Q: What then does such an ancient, esoteric spiritual tradition have to offer in these modern times?

Through time immemorial, mankind has engaged in the pursuit of happiness, but happiness is an elusive concept. How often does one achieve the goal, which is believed will provide happiness, only to find such happiness disappear shortly afterwards? This may be because people tend to define happiness in a very limiting way and thus spend much of their lives chasing after illusions of happiness — a bit like the mirage of the oasis in the desert which disappears when the spot is eventually reached — thus the thirst for happiness is never fully quenched.
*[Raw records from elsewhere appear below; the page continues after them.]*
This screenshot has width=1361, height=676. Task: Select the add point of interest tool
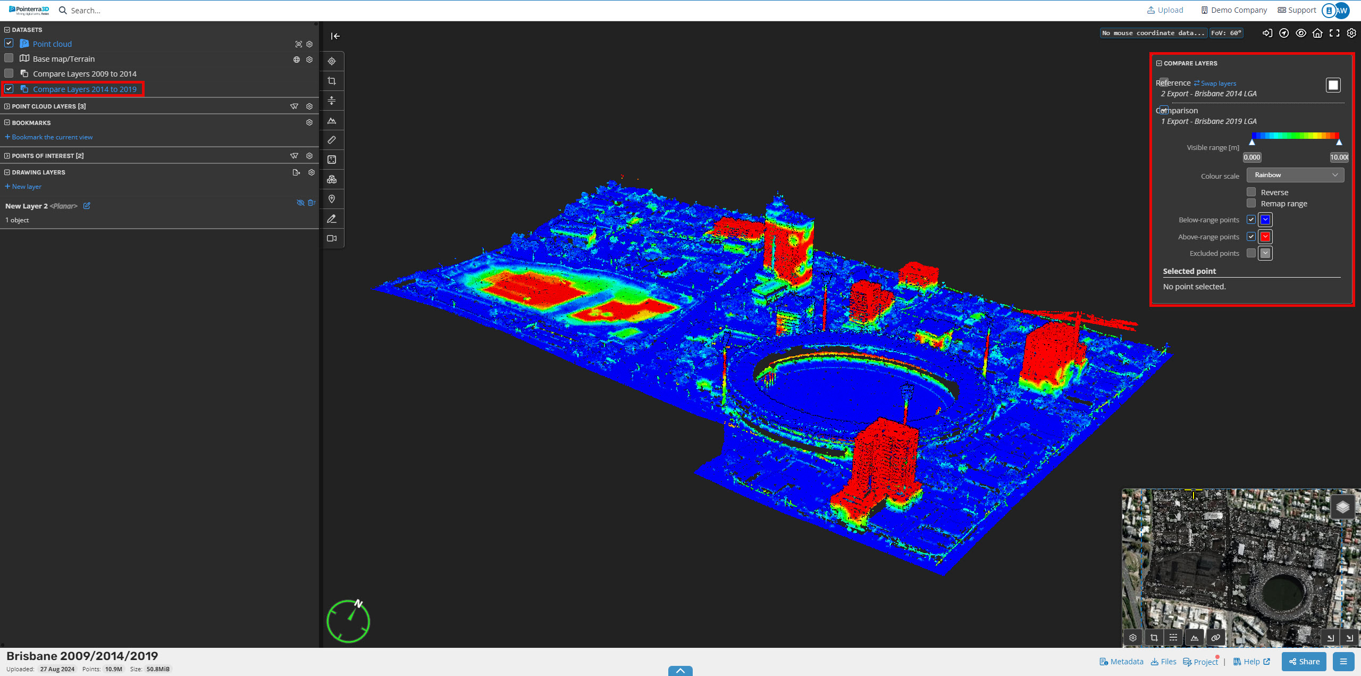pos(332,199)
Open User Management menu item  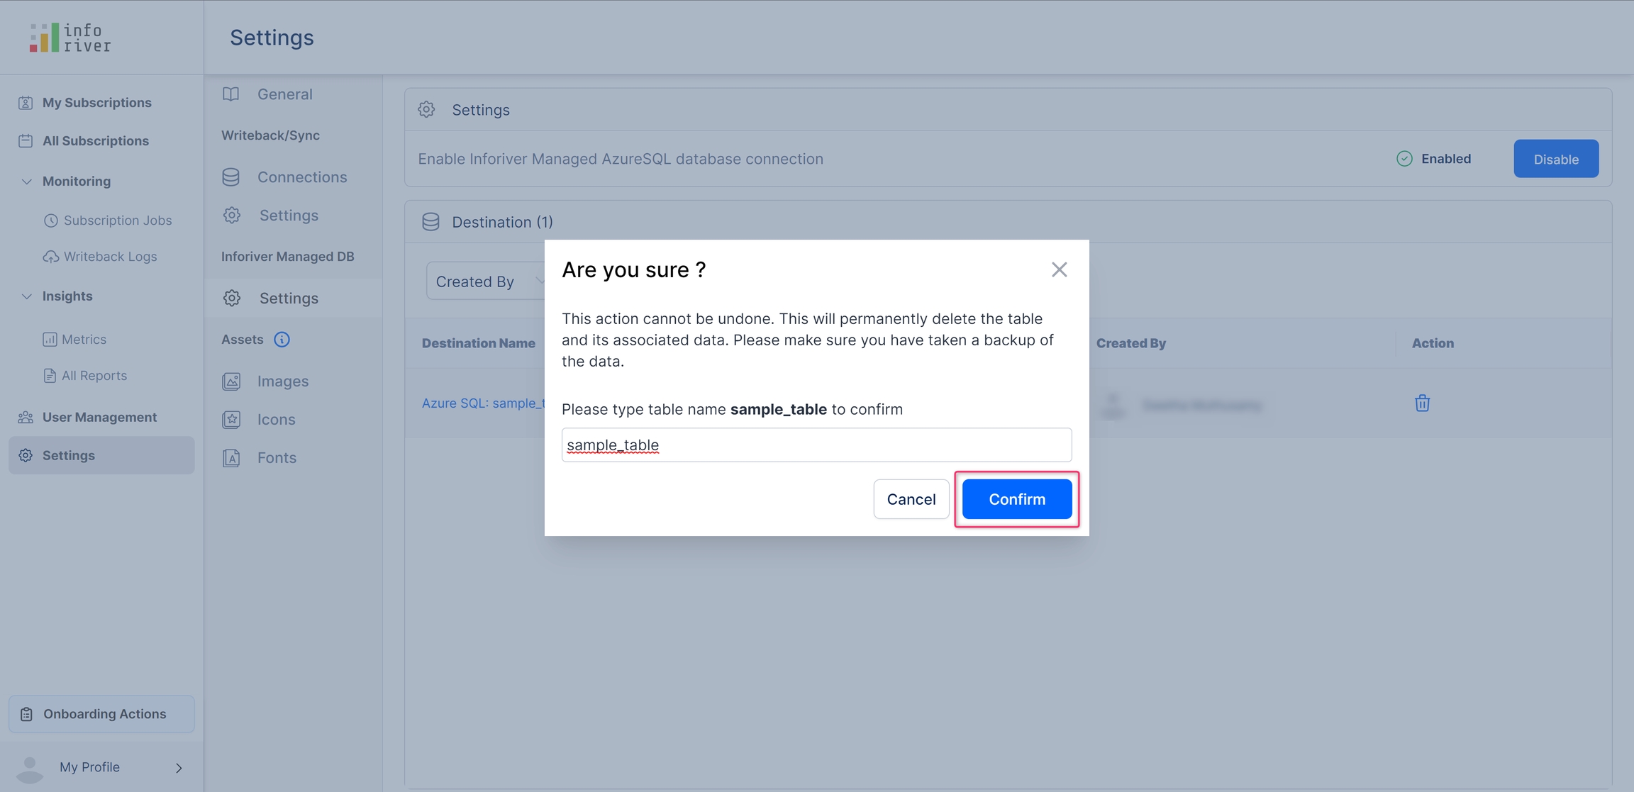click(99, 417)
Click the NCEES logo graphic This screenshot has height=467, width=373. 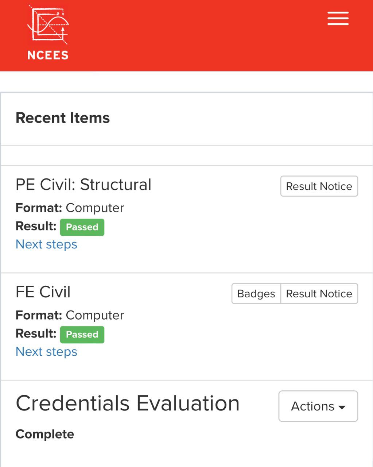click(x=48, y=24)
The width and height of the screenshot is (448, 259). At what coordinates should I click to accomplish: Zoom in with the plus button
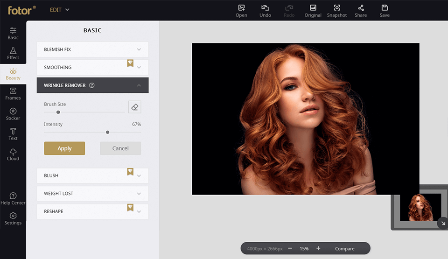click(318, 249)

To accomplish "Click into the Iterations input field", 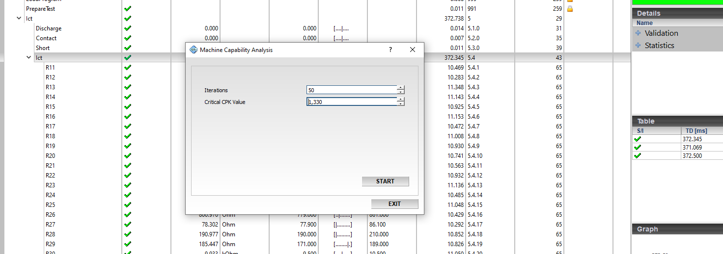I will click(x=351, y=90).
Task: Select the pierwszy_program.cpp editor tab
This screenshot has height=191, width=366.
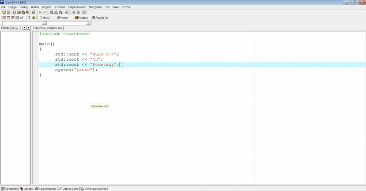Action: pos(50,28)
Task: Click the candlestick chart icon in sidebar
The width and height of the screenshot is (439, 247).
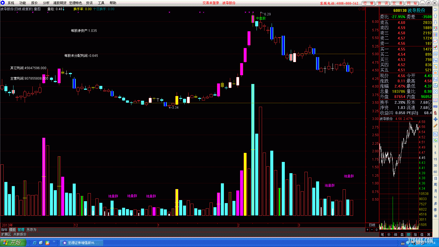Action: (x=435, y=47)
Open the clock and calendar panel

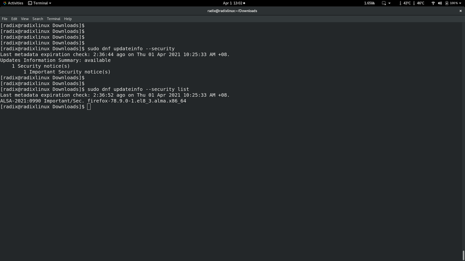233,3
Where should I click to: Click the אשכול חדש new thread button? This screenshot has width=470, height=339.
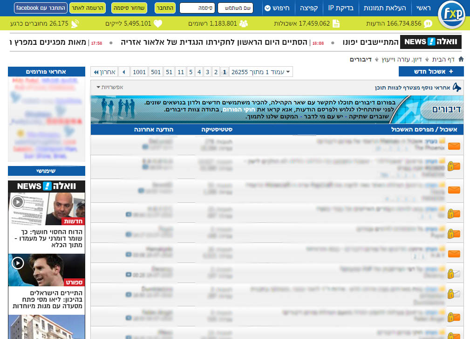pyautogui.click(x=431, y=71)
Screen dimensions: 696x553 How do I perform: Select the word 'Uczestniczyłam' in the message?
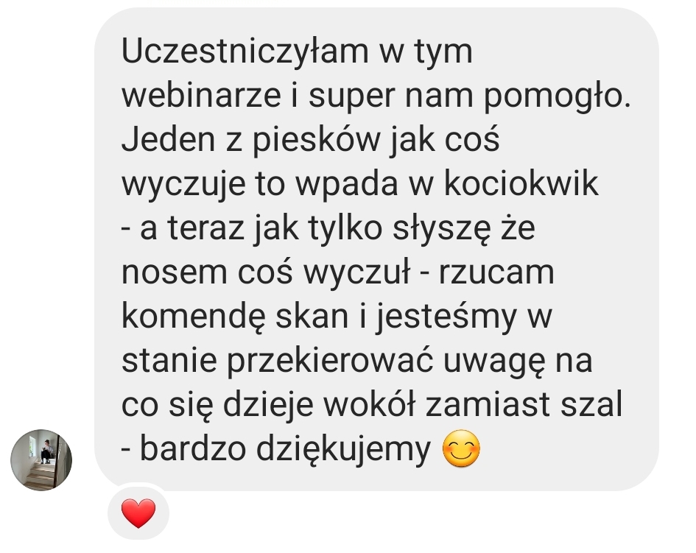245,52
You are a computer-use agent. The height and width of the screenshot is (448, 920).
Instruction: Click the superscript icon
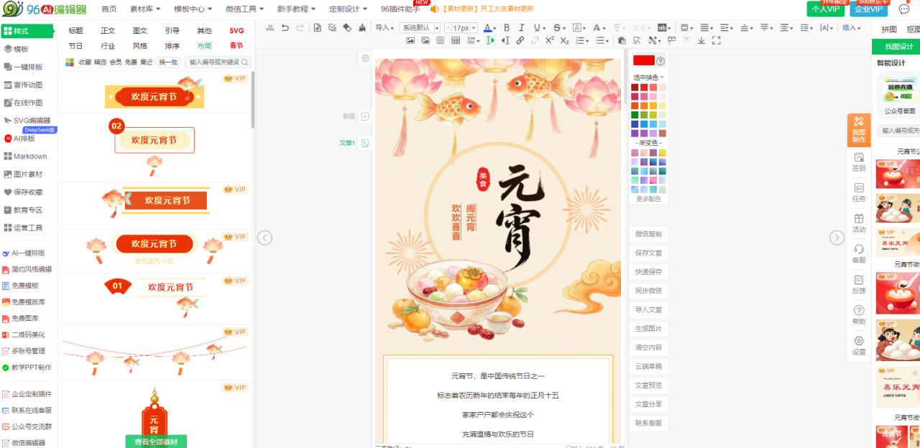click(550, 41)
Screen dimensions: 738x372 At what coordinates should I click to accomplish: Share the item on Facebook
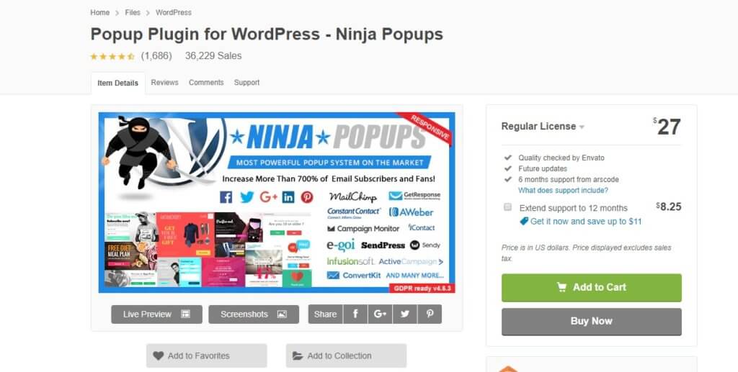[355, 314]
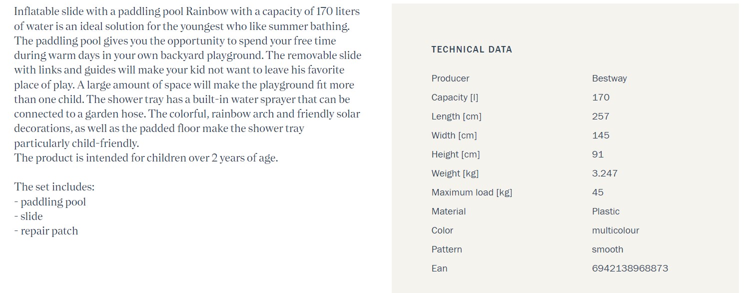Select the weight value 3.247
The width and height of the screenshot is (745, 293).
(x=605, y=174)
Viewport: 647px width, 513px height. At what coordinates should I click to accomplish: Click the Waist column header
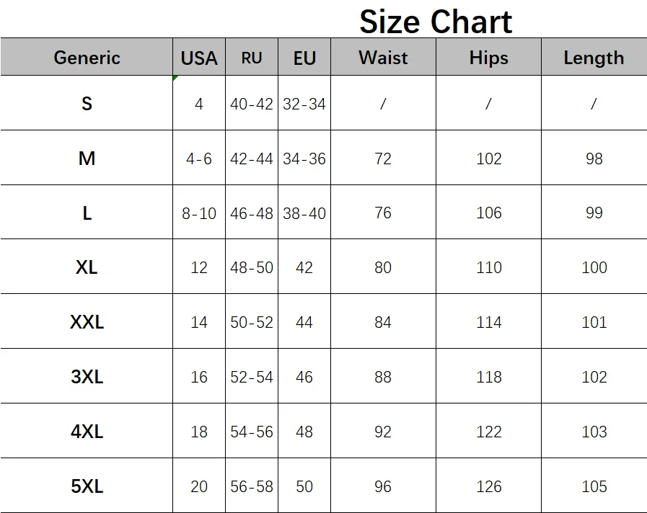pyautogui.click(x=383, y=57)
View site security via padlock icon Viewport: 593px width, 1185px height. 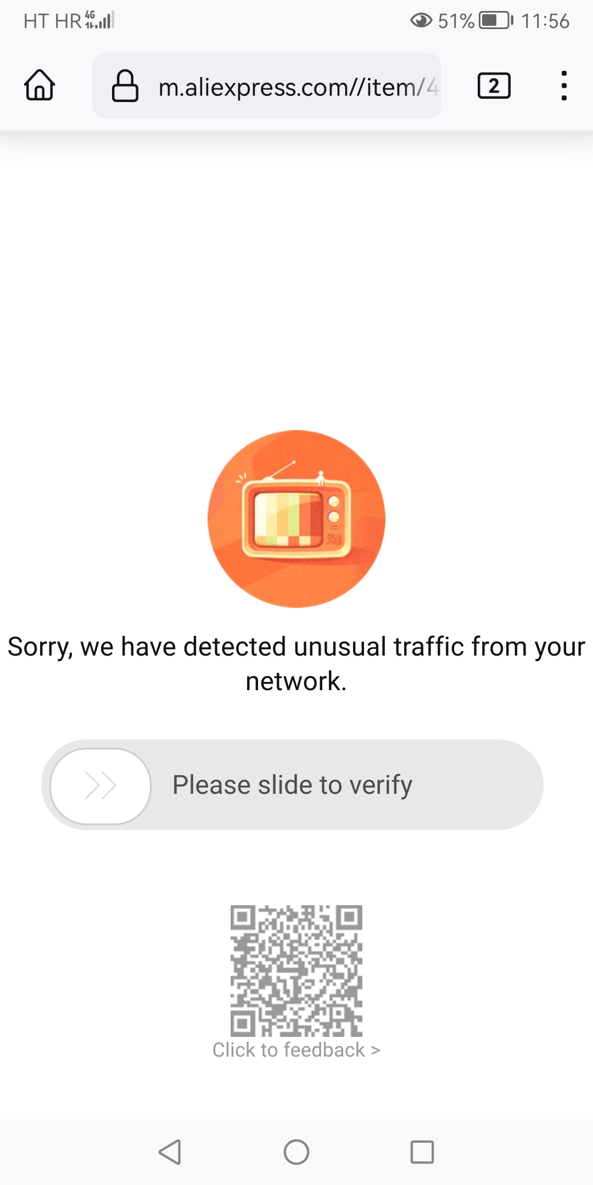pyautogui.click(x=125, y=86)
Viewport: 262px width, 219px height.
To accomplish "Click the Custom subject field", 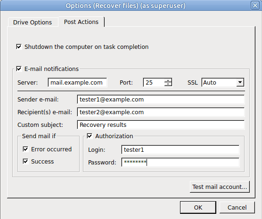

The teachings of Yungdrung Bön help us to define what constitutes true happiness and to look at the obstacles which prevent us from achieving it. They then provide us with a “tool kit” with which to tackle and surmount all obstacles — thus putting happiness firmly within the grasp of all. With this kit, we can at last turn on the inexhaustible water tap to quench the thirst — thus achieving a greater sense of fulfilment and inner contentment.

The hectic pace at which most people in modern society live their lives in these modern times, often gives rise to stress-related or psychosomatic conditions, which lead many to seek solutions in modern medicine, psychotherapy, psychology or psychiatry, new age therapies and so on. However, upon closer inspection one can identify that many such therapies may have their roots in ancient spiritual traditions, such as Yungdrung Bön, and are simply “packaged” differently.

Yungdrung Bön teachings emphasize taming the Mind in order to effect inner changes — thus providing one with a philosophy of life geared at developing positive ways of thinking and transforming even the most extreme and adverse of life experiences into something positive from which to grow!